Andrius
2014-04-01 09:41:43 UTC
Hi all,
Recently I tried to open MS-DOS source file (file attached) from http://www.computerhistory.org/atchm/microsoft-ms-dos-early-source-code/ and bf failed with error: "Cannot display file, unknown characters found.". At the same time the file was opened without any issues with many other text editors on MacOSX or Windows.
The origin of the problem is in buffer_find_encoding() in document.c that converts all files being opened to internal UTF-8 encoding. I think conversion might work differently on different platforms, thats why I want to report how it works on MacOSX.
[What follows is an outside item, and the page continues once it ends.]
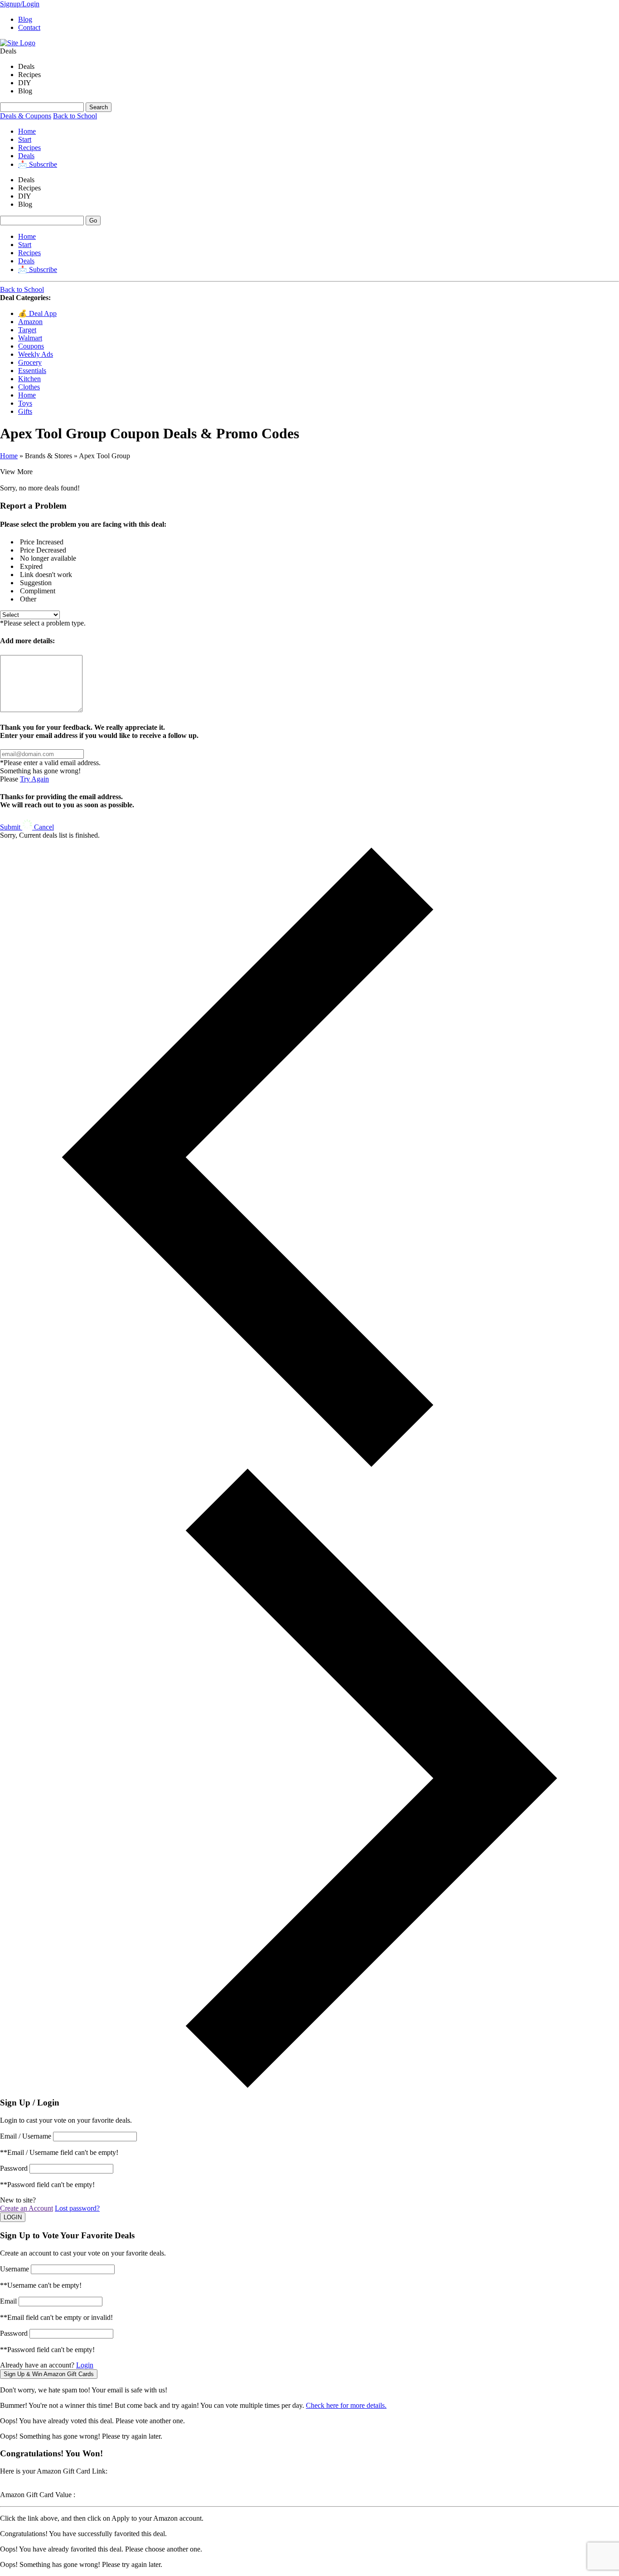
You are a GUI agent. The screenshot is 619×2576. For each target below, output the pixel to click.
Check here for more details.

Conversion success depends on two functions, g_convert() and g_utf8_validate(). At first, there is issue with g_utf8_validate(). If there are more than one null symbol in the string, it will return false, even if g_convert() produced no errors. Actually, this is why command.asm does not open. It has at the end of file bunch of x00 symbols, and g_utf8_validate() returns false. This issue can be fixed if we use instead of g_utf8_validate(newbuf, wsize, NULL) this: g_utf8_validate(newbuf, -1, NULL), which will assume null-terminated string. However, there might be some loss of information, since we will be truncating string at first detection of null symbol. I think it should be necessary to show message to the user about this (but we are in string freeze now, correct?).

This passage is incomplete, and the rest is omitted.